At the platform level, one of the most telling differences is Thermal Design Power: the Ryzen AI Max Pro 390 is rated at 55W, nearly double the Intel Core Ultra 7 255H's 28W. In practice, this means AMD is willing to consume significantly more energy to deliver its performance — a trade-off that can translate to higher sustained throughput in demanding workloads, but at the cost of battery life and thermal headroom in thin laptops. The Intel chip, by contrast, is architected for efficiency-first mobile designs where thermals and endurance are primary constraints.
On the silicon side, the Core Ultra 7 255H is built on a 3 nm process versus the Ryzen AI Max Pro 390's 4 nm, giving Intel a slight manufacturing edge that typically contributes to better power efficiency per transistor. Intel also steps ahead with PCIe 5 support compared to AMD's PCIe 4, which matters for users pairing the chip with next-generation NVMe SSDs or discrete GPUs that can saturate PCIe 5 bandwidth — though real-world bottlenecks at PCIe 4 speeds are rare today. The Intel chip also supports a slightly higher maximum CPU temperature at 110 °C versus AMD's 100 °C, giving it marginally more thermal headroom before throttling.

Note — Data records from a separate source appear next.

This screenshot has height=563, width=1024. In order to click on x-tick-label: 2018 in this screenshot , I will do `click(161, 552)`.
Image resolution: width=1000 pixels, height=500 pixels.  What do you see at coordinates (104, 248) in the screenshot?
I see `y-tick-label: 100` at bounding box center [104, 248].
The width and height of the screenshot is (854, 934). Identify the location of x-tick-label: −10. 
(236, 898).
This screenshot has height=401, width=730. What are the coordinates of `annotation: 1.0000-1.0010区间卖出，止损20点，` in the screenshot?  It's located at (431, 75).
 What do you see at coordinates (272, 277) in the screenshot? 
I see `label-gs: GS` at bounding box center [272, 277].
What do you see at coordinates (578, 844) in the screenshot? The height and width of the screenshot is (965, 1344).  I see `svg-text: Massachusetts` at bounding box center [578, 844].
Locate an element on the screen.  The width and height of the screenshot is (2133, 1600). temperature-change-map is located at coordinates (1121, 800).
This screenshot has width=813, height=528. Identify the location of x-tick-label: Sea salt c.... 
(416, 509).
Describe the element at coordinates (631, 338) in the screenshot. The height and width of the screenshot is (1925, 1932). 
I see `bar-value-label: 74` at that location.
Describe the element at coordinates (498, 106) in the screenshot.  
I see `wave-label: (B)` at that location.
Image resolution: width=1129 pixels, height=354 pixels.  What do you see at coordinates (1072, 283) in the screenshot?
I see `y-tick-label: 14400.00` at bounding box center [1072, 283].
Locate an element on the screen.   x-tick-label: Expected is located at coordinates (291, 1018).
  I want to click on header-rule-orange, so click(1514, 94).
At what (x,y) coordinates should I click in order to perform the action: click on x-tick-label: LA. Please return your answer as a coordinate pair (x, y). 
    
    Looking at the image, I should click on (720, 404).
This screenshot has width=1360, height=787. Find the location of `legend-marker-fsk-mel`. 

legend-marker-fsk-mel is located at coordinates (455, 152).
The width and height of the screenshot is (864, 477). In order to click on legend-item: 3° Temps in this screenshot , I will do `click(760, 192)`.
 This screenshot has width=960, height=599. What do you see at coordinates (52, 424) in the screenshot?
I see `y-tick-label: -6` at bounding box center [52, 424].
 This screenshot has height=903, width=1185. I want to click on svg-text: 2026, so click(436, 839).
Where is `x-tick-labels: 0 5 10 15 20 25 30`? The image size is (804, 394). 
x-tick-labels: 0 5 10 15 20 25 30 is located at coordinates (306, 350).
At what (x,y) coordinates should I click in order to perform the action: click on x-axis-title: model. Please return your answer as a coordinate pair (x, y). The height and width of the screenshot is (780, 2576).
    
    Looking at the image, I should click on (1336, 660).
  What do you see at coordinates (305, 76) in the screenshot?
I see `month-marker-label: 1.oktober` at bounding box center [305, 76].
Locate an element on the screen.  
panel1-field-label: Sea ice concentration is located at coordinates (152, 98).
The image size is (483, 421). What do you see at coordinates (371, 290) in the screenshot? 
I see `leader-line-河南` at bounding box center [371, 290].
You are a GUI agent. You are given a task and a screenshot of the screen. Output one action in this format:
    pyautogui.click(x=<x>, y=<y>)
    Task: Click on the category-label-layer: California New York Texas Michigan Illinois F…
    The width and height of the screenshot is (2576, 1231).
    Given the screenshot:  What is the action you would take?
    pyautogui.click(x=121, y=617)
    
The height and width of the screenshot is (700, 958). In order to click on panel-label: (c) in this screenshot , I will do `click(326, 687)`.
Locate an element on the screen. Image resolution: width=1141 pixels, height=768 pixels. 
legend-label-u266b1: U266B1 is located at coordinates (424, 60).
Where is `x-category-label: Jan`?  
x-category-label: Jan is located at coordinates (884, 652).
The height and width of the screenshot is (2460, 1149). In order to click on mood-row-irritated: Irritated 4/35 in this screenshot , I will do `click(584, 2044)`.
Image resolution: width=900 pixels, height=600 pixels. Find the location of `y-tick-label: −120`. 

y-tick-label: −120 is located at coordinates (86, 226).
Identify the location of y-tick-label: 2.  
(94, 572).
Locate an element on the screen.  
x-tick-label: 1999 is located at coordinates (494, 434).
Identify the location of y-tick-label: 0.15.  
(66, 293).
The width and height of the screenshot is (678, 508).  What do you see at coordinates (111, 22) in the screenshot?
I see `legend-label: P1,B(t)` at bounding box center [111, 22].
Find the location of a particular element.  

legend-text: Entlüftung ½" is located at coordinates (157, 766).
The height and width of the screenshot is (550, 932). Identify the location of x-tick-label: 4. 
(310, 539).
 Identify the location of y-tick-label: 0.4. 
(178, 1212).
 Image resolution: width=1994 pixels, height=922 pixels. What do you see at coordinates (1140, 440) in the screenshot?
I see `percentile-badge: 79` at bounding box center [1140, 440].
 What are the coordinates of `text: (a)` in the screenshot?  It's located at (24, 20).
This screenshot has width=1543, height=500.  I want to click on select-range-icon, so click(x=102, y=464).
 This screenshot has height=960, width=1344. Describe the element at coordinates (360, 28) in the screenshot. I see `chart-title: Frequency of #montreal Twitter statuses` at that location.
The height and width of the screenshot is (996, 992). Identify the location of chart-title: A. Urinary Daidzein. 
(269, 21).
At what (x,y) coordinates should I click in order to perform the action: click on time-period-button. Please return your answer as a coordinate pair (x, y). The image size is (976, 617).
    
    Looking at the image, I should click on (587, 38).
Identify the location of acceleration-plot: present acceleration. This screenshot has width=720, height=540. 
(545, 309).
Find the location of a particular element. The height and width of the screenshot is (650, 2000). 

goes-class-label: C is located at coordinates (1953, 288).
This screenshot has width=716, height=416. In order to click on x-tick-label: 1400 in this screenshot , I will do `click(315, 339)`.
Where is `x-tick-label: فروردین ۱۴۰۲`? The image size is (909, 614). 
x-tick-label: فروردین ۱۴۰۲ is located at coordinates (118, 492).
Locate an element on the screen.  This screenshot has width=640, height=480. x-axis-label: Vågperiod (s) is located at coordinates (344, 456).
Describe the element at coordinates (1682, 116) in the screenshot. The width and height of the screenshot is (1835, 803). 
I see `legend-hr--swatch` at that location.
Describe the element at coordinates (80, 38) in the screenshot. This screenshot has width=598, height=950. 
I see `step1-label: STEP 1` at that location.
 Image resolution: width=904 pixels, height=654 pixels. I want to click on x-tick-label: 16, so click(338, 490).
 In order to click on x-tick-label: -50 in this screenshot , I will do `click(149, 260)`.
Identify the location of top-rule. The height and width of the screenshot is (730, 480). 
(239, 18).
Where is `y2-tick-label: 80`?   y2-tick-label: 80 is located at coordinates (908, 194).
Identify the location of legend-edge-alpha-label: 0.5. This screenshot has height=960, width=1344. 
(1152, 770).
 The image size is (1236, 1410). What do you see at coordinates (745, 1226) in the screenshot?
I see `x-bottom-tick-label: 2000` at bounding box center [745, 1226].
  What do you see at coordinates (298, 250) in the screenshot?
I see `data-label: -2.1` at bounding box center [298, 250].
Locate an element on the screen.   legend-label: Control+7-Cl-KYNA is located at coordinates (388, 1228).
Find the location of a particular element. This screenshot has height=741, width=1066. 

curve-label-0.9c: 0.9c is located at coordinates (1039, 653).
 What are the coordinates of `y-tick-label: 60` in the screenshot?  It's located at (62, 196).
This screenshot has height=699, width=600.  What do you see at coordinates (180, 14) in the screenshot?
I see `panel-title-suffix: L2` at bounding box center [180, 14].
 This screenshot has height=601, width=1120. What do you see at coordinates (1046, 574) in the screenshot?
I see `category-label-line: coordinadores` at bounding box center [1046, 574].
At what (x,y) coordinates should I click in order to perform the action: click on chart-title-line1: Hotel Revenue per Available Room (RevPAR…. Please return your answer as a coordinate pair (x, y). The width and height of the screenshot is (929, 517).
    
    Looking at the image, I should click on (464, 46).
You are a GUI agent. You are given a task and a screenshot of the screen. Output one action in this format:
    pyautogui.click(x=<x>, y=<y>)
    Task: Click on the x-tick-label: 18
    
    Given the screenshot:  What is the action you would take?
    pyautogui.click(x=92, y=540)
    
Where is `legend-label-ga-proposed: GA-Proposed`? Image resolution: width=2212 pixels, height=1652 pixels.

One notable exclusive for the Ryzen AI Max Pro 390 is its compatibility with both laptop and desktop platforms, while the Core Ultra 7 255H is laptop-only. Overall, neither chip dominates across the board: Intel holds a modest edge in process node, PCIe generation, and power efficiency, making it the stronger fit for ultraportables; AMD's higher TDP ceiling and platform flexibility give it an advantage where raw sustained performance and deployment versatility matter more than frugality.